Deep learning. Deep learning is a subset of artificial intelligence. The concept of deep learning is quite complex, but we can think of it simply as a concept in which a computer system looks into datasets to learn patterns gradually and in the end, uses what it has learned to take, or not take action, or offer quick insights in presented situations.

These days, deep learning is being employed in the portfolio management space to obtain real-time transaction analysis for stronger portfolio management. Chipmaker NVIDIA also said that financial institutions have been investing in deep learning to manage risks and detect fraud through the analysis of large amounts and contrasting kinds of data. In addition, hedge funds have been investing to teach computers, through deep learning, how to imitate traders so they could perform trading activities, perhaps more efficiently, someday. Deep learning also holds significant promise in the insurance space ranging from customer experience, underwriting and even claims processing.

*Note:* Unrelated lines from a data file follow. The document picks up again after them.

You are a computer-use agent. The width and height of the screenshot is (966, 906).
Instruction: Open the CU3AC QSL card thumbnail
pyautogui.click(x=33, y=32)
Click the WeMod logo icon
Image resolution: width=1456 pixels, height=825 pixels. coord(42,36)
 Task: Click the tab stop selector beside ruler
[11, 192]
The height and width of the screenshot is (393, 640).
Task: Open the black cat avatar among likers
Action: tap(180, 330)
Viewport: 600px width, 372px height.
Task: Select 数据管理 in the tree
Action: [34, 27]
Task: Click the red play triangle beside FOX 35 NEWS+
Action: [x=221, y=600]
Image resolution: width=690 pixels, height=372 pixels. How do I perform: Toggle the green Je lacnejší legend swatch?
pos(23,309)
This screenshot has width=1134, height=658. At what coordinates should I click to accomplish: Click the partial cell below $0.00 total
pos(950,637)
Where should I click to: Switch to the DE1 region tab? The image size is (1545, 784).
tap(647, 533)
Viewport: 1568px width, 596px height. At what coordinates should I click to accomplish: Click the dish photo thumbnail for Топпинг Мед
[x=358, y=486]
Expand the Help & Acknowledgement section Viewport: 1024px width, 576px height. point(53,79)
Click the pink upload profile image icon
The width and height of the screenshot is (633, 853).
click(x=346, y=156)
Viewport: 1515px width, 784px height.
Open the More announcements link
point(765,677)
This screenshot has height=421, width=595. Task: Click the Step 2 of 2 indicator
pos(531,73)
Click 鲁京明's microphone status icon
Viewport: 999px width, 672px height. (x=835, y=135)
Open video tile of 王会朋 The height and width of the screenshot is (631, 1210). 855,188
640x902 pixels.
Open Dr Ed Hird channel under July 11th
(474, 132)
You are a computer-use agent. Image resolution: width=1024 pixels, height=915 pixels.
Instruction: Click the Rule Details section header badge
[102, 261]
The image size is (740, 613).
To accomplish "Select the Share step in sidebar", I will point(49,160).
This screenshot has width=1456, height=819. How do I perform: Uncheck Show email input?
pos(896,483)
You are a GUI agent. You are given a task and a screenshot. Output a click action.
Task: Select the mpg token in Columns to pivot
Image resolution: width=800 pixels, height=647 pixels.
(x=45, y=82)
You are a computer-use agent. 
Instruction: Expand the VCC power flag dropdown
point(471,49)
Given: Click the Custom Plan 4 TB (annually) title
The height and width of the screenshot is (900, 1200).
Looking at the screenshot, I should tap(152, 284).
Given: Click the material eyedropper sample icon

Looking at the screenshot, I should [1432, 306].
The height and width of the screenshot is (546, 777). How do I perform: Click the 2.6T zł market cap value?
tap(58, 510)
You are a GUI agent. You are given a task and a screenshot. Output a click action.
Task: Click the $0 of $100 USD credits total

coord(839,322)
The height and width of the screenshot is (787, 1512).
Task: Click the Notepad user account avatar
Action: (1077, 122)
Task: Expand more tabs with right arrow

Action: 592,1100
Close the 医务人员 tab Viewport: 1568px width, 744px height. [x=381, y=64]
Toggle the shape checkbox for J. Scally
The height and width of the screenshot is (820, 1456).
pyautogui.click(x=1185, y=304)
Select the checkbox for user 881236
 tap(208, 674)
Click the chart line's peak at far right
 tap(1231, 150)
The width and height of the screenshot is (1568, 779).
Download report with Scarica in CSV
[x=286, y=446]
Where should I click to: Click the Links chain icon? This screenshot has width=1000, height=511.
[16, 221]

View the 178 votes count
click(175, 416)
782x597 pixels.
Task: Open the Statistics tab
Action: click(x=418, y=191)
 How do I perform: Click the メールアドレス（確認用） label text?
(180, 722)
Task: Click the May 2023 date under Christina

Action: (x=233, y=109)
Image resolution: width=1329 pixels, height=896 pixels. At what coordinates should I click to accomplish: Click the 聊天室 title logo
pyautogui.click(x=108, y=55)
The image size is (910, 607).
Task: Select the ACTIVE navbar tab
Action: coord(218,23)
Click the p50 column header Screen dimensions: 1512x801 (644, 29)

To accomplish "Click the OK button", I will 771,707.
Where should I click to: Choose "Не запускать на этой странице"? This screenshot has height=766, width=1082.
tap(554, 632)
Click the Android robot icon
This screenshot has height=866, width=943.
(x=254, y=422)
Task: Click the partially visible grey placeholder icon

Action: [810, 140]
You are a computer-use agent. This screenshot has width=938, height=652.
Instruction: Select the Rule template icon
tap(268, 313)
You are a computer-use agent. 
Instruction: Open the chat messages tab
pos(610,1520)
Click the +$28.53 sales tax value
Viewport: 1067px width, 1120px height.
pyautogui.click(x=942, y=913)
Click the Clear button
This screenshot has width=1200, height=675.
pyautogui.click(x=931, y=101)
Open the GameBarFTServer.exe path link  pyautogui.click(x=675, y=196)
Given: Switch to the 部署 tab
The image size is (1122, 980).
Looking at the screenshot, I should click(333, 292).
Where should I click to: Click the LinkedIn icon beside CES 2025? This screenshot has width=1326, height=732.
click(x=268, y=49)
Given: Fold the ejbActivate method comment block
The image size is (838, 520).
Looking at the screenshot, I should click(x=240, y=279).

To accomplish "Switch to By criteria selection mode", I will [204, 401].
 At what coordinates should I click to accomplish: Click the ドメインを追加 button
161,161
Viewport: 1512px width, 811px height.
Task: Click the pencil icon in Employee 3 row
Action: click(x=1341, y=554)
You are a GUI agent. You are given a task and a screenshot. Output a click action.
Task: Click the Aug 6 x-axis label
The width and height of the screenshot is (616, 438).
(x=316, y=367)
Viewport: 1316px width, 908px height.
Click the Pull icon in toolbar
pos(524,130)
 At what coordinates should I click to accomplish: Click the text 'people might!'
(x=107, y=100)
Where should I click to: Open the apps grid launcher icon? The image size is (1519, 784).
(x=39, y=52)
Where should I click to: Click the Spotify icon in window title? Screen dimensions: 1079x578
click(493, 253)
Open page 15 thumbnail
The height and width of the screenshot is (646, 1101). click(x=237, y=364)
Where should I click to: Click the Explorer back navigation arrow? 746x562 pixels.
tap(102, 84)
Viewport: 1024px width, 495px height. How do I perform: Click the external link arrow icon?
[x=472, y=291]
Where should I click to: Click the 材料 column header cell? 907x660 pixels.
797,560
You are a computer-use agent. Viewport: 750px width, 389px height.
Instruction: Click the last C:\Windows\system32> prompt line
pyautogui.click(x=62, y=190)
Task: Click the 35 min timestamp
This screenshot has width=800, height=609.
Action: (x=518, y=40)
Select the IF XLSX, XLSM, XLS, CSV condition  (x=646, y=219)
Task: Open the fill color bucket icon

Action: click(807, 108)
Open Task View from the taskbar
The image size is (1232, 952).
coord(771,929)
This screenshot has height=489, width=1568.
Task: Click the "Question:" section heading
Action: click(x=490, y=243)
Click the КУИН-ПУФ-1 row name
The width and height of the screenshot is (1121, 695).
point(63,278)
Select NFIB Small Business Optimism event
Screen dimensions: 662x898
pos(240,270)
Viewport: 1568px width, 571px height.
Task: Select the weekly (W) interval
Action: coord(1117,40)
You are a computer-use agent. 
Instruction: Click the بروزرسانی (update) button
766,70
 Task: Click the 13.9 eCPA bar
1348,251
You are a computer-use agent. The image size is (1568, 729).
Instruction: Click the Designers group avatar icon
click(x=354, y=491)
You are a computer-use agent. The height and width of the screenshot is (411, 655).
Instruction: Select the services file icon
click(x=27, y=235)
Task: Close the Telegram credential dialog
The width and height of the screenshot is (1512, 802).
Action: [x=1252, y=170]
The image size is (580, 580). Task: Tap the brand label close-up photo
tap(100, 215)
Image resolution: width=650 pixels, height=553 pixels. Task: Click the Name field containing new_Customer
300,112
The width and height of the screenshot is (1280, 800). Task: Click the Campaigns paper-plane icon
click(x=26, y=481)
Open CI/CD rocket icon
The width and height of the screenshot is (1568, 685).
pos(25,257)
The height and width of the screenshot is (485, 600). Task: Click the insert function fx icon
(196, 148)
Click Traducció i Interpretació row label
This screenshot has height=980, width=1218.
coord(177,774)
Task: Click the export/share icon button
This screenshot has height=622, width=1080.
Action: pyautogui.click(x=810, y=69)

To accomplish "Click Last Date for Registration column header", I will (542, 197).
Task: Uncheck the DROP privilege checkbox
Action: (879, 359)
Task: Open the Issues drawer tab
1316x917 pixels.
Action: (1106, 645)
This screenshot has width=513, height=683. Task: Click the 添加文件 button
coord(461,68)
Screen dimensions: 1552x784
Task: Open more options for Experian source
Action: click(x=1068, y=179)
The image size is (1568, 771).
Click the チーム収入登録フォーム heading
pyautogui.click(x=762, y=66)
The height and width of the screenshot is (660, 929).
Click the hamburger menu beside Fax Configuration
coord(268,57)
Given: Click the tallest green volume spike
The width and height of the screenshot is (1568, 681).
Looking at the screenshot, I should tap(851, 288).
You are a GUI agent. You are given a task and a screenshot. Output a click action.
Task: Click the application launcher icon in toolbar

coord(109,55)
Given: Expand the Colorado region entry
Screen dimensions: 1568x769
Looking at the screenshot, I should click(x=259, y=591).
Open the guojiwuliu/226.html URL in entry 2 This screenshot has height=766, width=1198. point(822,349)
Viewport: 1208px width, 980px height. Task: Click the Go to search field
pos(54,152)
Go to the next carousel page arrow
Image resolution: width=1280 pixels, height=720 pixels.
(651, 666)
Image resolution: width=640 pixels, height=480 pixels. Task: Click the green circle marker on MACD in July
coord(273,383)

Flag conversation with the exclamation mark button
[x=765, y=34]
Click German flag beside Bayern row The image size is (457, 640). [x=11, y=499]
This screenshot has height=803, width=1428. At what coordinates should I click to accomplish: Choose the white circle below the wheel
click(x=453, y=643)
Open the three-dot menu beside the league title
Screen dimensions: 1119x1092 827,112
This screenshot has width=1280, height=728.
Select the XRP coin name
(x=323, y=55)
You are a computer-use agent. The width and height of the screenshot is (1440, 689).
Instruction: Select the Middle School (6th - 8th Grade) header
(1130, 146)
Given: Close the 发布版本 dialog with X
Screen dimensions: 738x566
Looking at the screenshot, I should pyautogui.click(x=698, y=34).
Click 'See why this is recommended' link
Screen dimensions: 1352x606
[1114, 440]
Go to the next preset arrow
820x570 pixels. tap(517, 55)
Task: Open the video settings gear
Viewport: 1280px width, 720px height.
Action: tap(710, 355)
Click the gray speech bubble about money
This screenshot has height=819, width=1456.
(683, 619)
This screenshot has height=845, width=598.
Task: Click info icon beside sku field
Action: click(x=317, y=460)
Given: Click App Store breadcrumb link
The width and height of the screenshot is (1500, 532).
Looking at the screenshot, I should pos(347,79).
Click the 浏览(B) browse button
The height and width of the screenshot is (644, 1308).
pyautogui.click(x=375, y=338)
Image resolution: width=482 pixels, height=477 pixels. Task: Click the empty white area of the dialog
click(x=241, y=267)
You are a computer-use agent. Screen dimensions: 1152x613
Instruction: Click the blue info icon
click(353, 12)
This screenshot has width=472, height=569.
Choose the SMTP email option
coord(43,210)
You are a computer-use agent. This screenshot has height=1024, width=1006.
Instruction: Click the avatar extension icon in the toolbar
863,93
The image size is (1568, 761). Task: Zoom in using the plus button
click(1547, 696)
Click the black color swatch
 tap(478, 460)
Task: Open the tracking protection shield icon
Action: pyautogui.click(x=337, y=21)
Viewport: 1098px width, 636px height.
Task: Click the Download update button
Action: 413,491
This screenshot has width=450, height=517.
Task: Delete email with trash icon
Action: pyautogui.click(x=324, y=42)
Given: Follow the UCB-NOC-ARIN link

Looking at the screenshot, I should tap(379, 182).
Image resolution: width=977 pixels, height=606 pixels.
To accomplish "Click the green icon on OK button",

There’s machine learning, which you can think of as deep learning’s older cousin, that’s disrupting the financial services space. While employed in the insurance and banking industries, it’s most consumer-facing application has been in wealth management space, where it’s employed to build robo-advisors that help retail investors manage their portfolio. The businesses of wealth management startups Betterment and Wealthfront are partly based on robo-advisors.

Application Programming Interface

Application Programming Interface, or API, simply refers a set of routines and protocols for the building of software applications and it determines how software components interact.

The use of API to improve financial services delivery is being discussed within the industry. At the 2016 Apigee FinTech API Summit, experts pointed at the possible ways that the use of API would disrupt the financial services business.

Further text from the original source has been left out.